### What you have to do
Please put each line of the material below into a JSON list of strings, one string per line, leaving out blank lines.

[Source records]

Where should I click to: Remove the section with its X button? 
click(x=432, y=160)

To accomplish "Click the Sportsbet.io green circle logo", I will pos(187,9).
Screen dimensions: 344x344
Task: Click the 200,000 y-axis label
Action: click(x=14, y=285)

### Solution below
[
  "Where should I click to: Remove the section with its X button? ",
  "click(x=432, y=160)",
  "To accomplish \"Click the Sportsbet.io green circle logo\", I will pos(187,9).",
  "Screen dimensions: 344x344",
  "Task: Click the 200,000 y-axis label",
  "Action: click(x=14, y=285)"
]